Gold edged higher during the early European session on Friday and was last seen trading near the top end of its weekly trading range, above the $1720 level.

The precious metal built on the previous day’s solid intraday recovery from weekly lows and gained some follow-through traction for the second consecutive session. However, a combination of factors kept a lid on any additional gains.

The non-yielding yellow metal remained well supported by speculations that the Fed might be forced to push interest rates below zero. This, in turn, kept the US dollar bulls on the defensive and further benefitted the dollar-denominated commodity.

Meanwhile, the latest optimism over the re-opening of economies in some parts of the world continued boosting investors’ sentiment. The risk-on flow was evident from the prevailing bullish sentiment around the global equity markets.

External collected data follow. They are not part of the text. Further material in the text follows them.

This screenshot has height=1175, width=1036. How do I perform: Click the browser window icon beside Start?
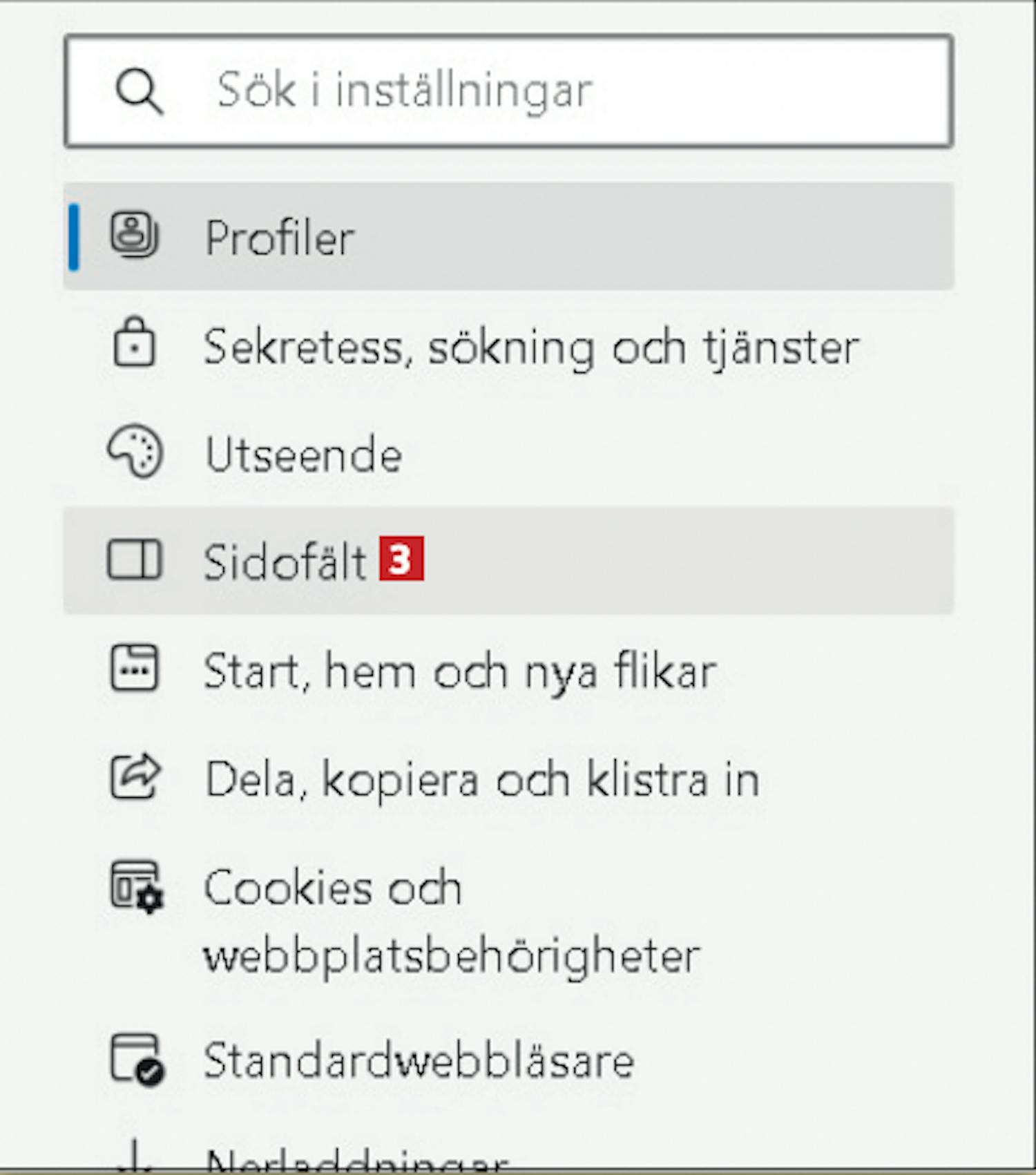(x=135, y=668)
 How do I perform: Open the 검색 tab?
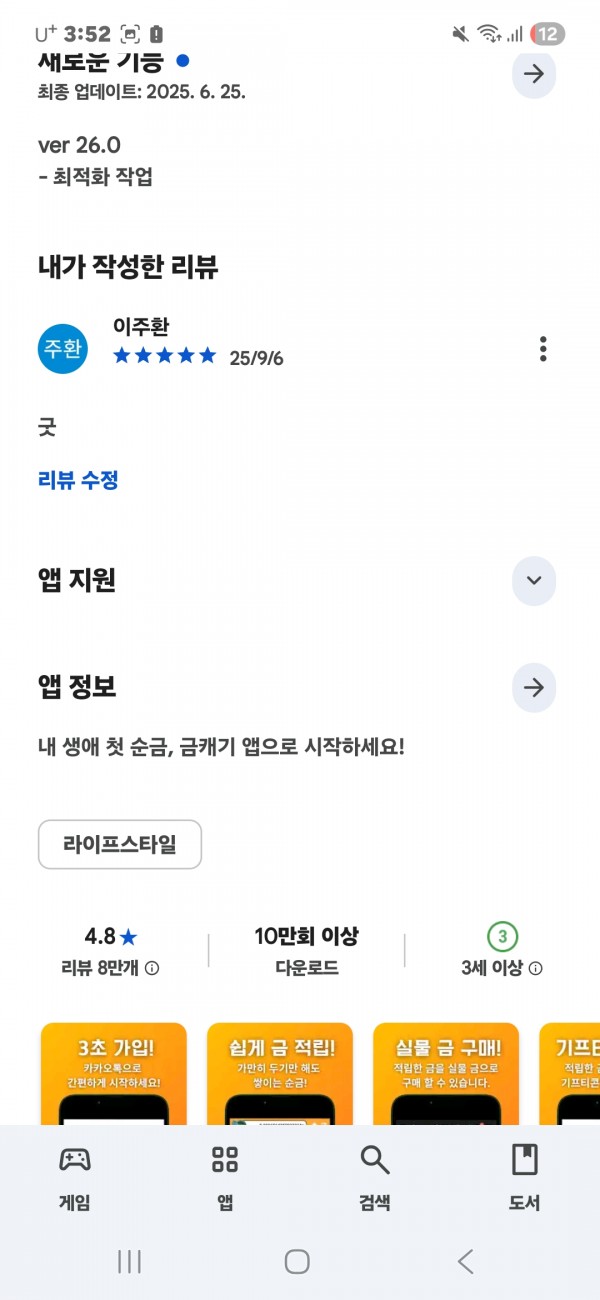375,1177
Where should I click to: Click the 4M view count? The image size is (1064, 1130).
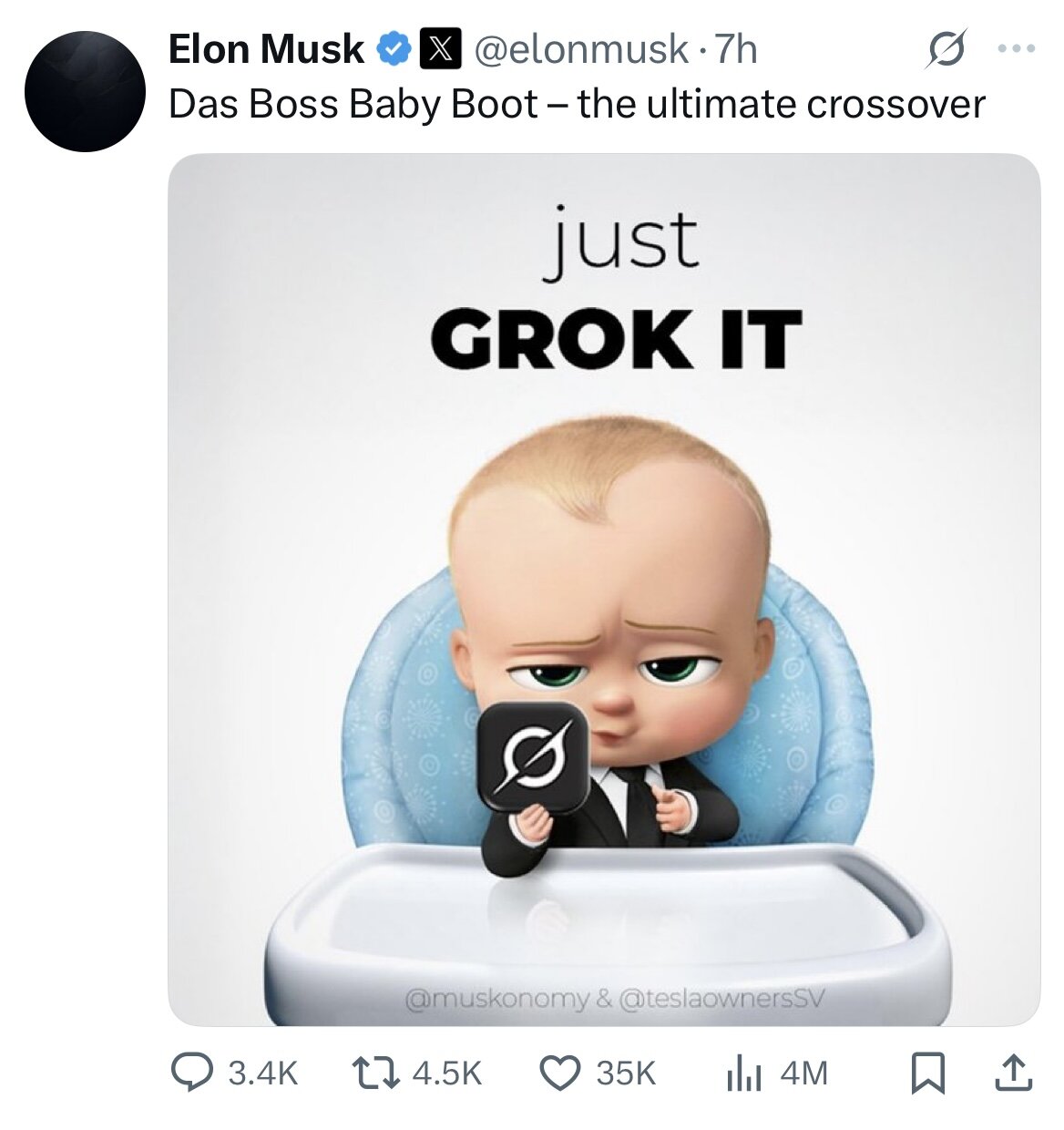coord(804,1073)
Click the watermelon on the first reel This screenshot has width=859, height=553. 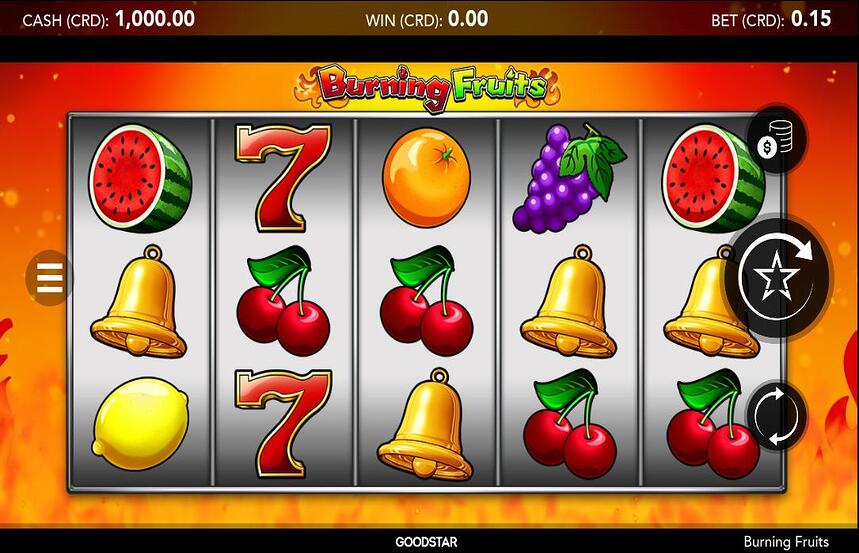(x=140, y=178)
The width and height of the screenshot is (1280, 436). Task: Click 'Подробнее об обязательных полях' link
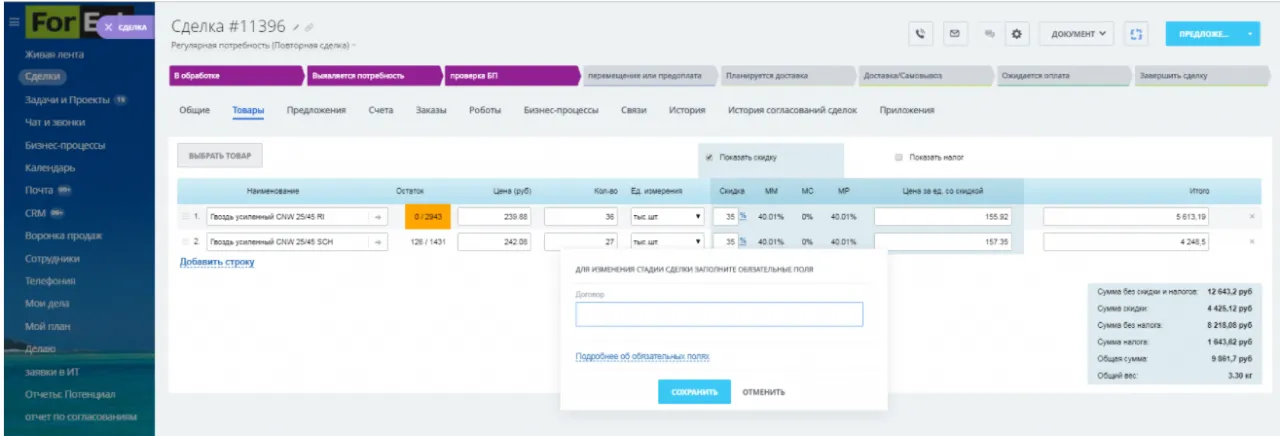click(x=642, y=356)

This coupled with reports that top trade negotiators from China and the US agreed to strengthen economic and public health cooperation acted as one of the key factors that capped the upside for the safe-haven commodity.

Investors also seemed reluctant to place any aggressive bets, rather preferred to wait on the sidelines ahead of Friday’s important release of the closely watched US employment details, popularly known as NFP.

Even from a technical perspective, bulls are likely to wait for a sustained break through a near four-week-old descending trend-line resistance before positioning for a move back towards retesting multi-year tops, around the $1748 region.